Taylor’s Temperance pledge
Much of Taylor’s work in San Francisco entailed preaching against the vices endemic to mining towns populated single men with money to burn. In keeping with the Methodist Church’s commitment to Temperance, much of his attention was directed toward reducing town’s staggering levels of alcohol consumption, not least by engaging residents to sign temperance pledges.

This particular pledge does not appear to be mentioned in his Seven Years’ Street Preaching, though in at least one place Taylor mentions preaching a Temperance sermon and obtaining subscribers:

“ON the fourth of July, 1852, I preached a temperance sermon on the Plaza. I drew a parallel between the oppressions of our fathers and mothers, under the administration of King George and his train of high officials, and the more dreadful sufferings of tens of thousands of our fellow citizens, under the despotism of King Alcohol and his long train of officers, thousands of whom are quartered in our midst and pampered at our expense. I drew a picture of the aggressive marches of the enemy, and the horrible havoc he was making of American flesh and blood, and property, and tenderest ties, and dearest hopes, and asked them what they would do if any foreign potentate or power should invade our territory and commit such outrages with the bayonet. Shades of Patrick Henry! Wouldn’t Uncle Sam’s boys rally and run to the rescue? “Come forward to-day, like John Hancock and his invincible compatriots, and sign this ‘Declaration of Independence.’” About forty persons came forward and signed the temperance pledge.” (p. 150)

The example offered here is interesting both for its content, which committed signers to abstain from both the consumption and sale of alcohol, and for the large number of signers. The document takes the form of an eight-foot-long scroll, divided by a hand-drawn rule into a left-hand column for signatures and a right-hand column for “Remarks”. It is signed by 200 subscribers, beginning with Taylor himself, the signatures dated between September 7, 1851 and August 9, 1854. Only two signers have comments in the right-hand column: Ro. A. Fish and Maria Louisa Fairchild (one of only three women I note among the subscribers), both of whom signed on Dec. 28, 1851, are marked as “fell back”. One imagines this reflects a significant underreporting of relapse.

This is stellar primary source material, just waiting for some enterprising scholar to flesh out an economic, religious and social picture of the community of men (and a few women) who took the pledge. I researched a few names, among them James McGowan, the second signer, who in 1853 founded Alameda’s Methodist Episcopal Church on land donated by Taylor; Israel Richards, the third signer, an officer at Taylor’s Bethel M.E. Church; James Christy, the fourth, a blacksmith who had arrived in San Francisco on the General George Cadwalader in 1850; Isabella Ann Taylor, the sixth, the wife of the Rev. Taylor; and, further down the list, T[homas] J. Nevins, appointed in 1851 as the first Superintendent of San Francisco schools.

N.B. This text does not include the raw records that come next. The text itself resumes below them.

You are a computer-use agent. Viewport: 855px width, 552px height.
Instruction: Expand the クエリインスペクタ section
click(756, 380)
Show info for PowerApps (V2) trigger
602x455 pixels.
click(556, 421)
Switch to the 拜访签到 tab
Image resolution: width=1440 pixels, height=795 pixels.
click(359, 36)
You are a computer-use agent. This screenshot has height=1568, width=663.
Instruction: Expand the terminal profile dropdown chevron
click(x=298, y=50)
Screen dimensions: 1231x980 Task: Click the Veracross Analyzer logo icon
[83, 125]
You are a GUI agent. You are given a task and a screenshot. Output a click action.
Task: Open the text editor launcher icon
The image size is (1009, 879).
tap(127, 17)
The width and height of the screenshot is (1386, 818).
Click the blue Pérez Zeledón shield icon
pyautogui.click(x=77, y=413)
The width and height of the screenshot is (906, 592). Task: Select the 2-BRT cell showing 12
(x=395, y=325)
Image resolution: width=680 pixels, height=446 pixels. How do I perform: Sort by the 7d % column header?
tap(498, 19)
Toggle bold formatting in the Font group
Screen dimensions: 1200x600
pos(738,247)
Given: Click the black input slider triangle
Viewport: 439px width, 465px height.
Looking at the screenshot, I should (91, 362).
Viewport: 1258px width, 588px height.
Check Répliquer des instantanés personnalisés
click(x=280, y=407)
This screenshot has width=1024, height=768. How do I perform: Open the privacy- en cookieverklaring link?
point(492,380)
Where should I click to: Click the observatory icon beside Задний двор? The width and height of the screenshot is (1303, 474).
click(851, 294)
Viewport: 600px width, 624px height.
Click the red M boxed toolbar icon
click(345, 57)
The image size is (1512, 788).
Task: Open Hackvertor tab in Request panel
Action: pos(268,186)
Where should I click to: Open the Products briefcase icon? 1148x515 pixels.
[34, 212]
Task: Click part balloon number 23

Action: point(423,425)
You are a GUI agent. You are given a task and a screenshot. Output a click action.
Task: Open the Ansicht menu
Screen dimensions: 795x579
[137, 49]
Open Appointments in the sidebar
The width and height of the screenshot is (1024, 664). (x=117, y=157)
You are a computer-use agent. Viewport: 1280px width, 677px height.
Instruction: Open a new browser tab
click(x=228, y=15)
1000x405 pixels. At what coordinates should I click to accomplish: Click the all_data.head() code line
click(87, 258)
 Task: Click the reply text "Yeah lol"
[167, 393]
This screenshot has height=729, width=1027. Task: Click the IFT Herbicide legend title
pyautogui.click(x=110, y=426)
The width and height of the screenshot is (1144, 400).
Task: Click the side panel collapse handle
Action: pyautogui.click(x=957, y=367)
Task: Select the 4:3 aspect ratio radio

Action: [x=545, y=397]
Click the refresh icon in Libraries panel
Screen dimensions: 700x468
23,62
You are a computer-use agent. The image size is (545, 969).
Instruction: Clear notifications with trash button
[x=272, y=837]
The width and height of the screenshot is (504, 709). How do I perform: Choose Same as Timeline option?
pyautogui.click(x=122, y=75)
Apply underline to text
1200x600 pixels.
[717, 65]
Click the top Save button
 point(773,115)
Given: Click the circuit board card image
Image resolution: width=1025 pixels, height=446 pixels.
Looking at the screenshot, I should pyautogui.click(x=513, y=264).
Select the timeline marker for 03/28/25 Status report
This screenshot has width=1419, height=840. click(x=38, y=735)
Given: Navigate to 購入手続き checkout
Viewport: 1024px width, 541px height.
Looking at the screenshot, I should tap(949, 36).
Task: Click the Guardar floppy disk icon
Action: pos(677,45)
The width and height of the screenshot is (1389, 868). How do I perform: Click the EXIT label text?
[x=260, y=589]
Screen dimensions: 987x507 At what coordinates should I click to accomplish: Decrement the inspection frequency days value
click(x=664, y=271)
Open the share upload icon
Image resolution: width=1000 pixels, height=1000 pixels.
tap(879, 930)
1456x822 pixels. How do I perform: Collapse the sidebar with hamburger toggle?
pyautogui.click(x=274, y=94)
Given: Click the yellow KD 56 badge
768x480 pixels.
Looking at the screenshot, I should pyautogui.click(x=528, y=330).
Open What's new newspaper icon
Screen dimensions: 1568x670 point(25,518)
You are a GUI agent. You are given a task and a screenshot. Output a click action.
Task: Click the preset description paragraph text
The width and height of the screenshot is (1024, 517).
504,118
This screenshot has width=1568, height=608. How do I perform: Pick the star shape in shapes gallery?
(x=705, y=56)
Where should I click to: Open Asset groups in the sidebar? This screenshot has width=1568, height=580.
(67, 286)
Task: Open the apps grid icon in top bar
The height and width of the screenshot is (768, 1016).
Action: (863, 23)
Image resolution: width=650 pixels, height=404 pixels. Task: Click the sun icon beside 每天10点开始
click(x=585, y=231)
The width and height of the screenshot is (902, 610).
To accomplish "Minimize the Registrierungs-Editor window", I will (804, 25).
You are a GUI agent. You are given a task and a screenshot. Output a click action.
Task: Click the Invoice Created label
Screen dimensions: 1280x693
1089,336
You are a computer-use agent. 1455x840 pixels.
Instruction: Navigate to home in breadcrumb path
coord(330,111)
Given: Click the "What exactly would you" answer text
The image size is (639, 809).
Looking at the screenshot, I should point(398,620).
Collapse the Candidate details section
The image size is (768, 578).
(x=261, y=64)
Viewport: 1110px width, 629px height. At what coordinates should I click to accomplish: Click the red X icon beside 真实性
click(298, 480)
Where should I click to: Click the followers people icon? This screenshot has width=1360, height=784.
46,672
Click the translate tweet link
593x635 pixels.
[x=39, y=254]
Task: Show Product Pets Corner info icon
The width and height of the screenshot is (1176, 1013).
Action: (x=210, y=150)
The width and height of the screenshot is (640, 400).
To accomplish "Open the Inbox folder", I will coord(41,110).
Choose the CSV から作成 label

The scroll is by its nature unique, and I am aware of no similar surviving manuscript pledge scrolls from California’s Gold Rush era (Though in his Life of Brett Harte Henry Childs Merwin mentions a similar pledge signed by numerous persons, including some city officials, after addresses at a Methodist chapel in Sacramento in June, 1850.) A search of OCLC for California temperance pledges turned up only a “record book of the Antelope branch of the San Benito Temperance Reform Club” including a “list of local signatories of the temperance pledge” (OCLC 123419957.) A search of RareBookHub for “temperance pledge” and similar terms yielded documents signed by individuals, but nothing remotely resembling the scroll offered here.

In all, a unique artifact of Gold Rush-era San Francisco, of interest for the history of that city, for the history of the Methodist Church, and for the history of the American Temperance Movement.

References
David Bundy, “Bishop William Taylor and Methodist Mission: A Study in Nineteenth Century Social History”, Methodist History, vol. 27 no. 4 (July 1989). David Bundy, “The Legacy of William Taylor”, International Bulletin of Missionary Research, Oct. 1994. Craig Skinner, “William Taylor: Preaching a Gospel for the Gold Rush”, at Preaching.com.